WORK TO COMPLETE: In the entries below, print exactly the lines from the first through the one with "Viewport: 1080px width, 479px height.", both included, and none of the pictures.

==== MATERIAL TO PROCESS ====

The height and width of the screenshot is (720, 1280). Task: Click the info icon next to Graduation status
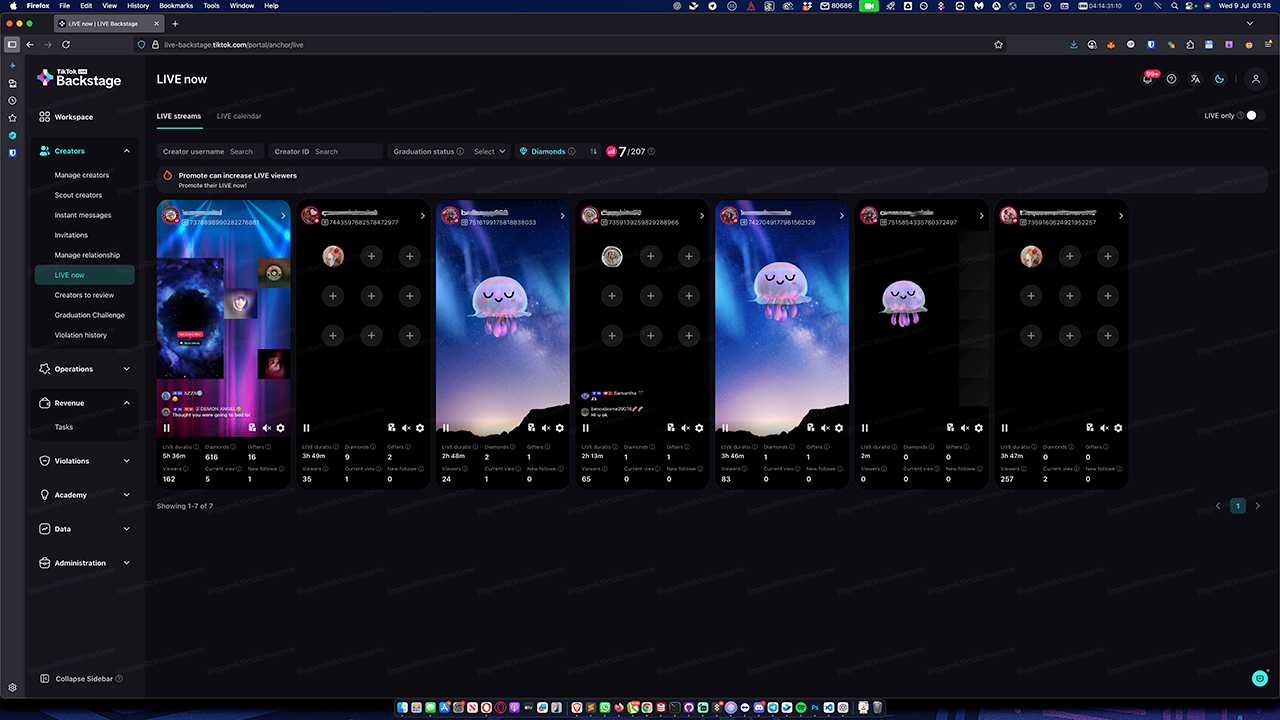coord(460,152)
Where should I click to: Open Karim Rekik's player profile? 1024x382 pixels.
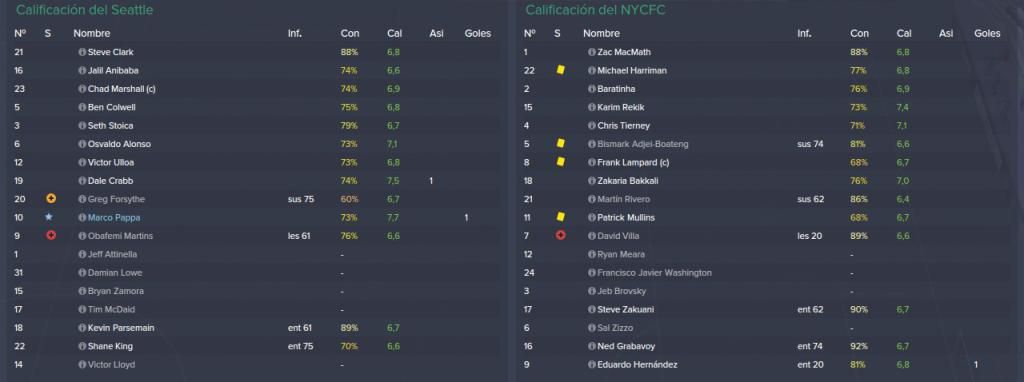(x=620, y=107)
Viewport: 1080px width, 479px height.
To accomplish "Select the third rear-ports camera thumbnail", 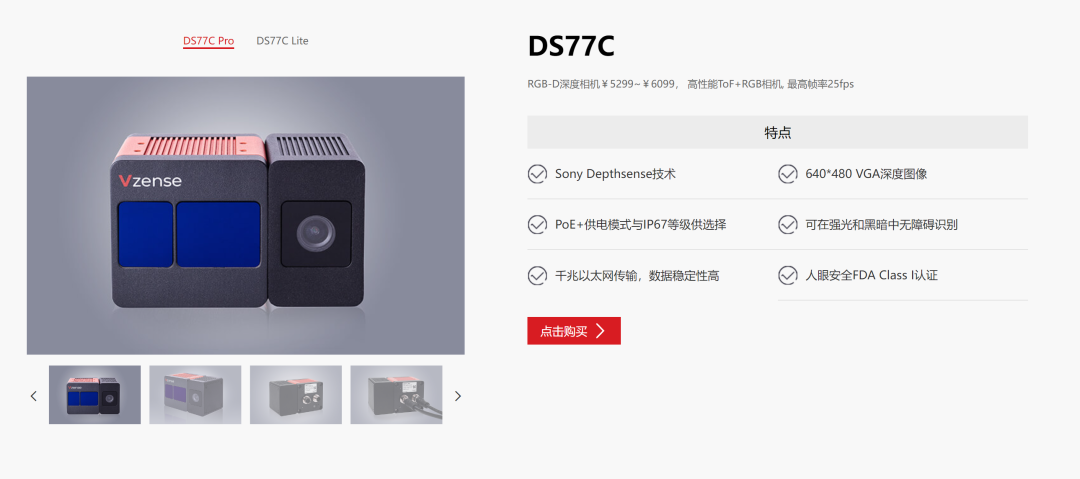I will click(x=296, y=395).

====

REPLY:
The height and width of the screenshot is (720, 1280). Task: Click the info icon next to Graduation status
coord(460,152)
Where should I click to: Open Karim Rekik's player profile? 1024x382 pixels.
(x=620, y=107)
Viewport: 1080px width, 479px height.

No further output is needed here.